# Problem
Only one stretch of the data below is needed. Output the lines from the one with "Screen dimensions: 1516x784" up to and including the one with "Run a Query", exactly as they stand.

Supplied material Block Start

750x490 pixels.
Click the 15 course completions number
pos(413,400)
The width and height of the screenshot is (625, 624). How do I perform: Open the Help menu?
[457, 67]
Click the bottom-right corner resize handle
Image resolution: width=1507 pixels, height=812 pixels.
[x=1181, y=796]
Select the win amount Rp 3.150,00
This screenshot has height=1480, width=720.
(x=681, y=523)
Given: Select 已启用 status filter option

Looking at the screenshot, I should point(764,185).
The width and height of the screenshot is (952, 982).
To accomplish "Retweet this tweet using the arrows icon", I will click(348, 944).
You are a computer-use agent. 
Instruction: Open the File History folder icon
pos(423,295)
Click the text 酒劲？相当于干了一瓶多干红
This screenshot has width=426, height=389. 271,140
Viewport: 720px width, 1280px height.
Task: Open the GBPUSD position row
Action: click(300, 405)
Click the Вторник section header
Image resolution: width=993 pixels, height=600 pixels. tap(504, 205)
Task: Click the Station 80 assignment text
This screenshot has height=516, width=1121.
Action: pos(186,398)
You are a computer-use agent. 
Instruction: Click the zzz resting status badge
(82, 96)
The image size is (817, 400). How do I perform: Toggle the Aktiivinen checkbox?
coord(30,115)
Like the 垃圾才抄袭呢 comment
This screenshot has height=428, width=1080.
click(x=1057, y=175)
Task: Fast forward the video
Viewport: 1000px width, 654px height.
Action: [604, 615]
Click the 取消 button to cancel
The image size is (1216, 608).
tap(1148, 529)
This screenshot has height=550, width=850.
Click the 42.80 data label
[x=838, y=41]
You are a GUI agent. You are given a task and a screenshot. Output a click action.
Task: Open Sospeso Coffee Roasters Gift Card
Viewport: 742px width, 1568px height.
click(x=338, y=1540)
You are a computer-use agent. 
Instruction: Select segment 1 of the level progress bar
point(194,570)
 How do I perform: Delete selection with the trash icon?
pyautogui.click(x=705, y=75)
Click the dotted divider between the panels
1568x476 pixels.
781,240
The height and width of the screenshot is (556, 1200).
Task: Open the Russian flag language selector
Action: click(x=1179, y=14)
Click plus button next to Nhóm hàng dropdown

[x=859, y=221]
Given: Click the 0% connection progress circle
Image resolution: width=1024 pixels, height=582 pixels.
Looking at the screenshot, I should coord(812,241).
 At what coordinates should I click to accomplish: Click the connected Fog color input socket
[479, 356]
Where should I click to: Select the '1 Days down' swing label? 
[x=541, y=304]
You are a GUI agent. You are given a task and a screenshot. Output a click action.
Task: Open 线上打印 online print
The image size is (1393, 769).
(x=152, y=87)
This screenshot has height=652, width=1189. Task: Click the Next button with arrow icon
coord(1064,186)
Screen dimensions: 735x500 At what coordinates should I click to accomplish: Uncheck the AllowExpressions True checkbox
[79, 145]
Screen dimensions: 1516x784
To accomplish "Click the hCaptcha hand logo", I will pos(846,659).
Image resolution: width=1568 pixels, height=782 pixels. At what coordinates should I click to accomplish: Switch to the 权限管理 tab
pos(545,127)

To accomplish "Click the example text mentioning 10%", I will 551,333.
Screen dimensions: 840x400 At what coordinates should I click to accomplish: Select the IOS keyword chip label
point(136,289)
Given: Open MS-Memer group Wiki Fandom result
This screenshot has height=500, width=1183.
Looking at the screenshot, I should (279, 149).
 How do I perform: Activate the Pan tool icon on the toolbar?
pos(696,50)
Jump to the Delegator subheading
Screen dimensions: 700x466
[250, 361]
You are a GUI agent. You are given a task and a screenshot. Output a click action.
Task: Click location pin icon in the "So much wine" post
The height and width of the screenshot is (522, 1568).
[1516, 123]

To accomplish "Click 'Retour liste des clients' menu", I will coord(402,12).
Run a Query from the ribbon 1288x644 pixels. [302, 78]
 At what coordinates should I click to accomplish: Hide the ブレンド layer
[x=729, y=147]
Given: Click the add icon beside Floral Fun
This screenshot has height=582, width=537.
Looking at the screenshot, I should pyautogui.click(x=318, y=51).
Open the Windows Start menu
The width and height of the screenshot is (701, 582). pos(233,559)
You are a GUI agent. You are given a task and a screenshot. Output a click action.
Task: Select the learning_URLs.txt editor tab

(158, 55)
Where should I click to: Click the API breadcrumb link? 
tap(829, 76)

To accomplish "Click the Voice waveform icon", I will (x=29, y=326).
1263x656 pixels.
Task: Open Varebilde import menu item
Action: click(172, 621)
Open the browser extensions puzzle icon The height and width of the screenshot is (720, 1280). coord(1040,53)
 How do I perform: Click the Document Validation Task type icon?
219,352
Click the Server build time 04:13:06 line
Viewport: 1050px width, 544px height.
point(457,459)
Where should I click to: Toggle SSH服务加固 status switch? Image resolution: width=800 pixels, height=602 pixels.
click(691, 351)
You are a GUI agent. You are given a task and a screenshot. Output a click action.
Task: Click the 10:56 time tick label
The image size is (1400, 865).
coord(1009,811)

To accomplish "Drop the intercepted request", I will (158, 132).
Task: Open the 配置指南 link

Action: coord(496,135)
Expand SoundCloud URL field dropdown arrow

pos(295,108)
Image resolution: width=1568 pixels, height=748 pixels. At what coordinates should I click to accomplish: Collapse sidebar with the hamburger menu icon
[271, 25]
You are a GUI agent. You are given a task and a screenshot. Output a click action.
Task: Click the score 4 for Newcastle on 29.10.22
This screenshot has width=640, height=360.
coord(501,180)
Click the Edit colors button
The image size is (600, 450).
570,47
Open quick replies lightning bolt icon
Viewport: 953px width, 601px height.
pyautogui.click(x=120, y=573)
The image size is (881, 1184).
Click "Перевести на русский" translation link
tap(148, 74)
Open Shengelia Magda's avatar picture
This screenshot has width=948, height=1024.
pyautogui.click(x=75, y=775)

Supplied material Block End

# Result for this exercise
Screen dimensions: 1516x784
To accomplish "Click the hCaptcha hand logo", I will pos(846,659).
Image resolution: width=1568 pixels, height=782 pixels. At what coordinates should I click to accomplish: Switch to the 权限管理 tab
pos(545,127)

To accomplish "Click the example text mentioning 10%", I will 551,333.
Screen dimensions: 840x400 At what coordinates should I click to accomplish: Select the IOS keyword chip label
point(136,289)
Given: Open MS-Memer group Wiki Fandom result
This screenshot has height=500, width=1183.
Looking at the screenshot, I should (279, 149).
 How do I perform: Activate the Pan tool icon on the toolbar?
pos(696,50)
Jump to the Delegator subheading
Screen dimensions: 700x466
[250, 361]
You are a GUI agent. You are given a task and a screenshot. Output a click action.
Task: Click location pin icon in the "So much wine" post
The height and width of the screenshot is (522, 1568).
[1516, 123]

To accomplish "Click 'Retour liste des clients' menu", I will coord(402,12).
Run a Query from the ribbon 1288x644 pixels. [302, 78]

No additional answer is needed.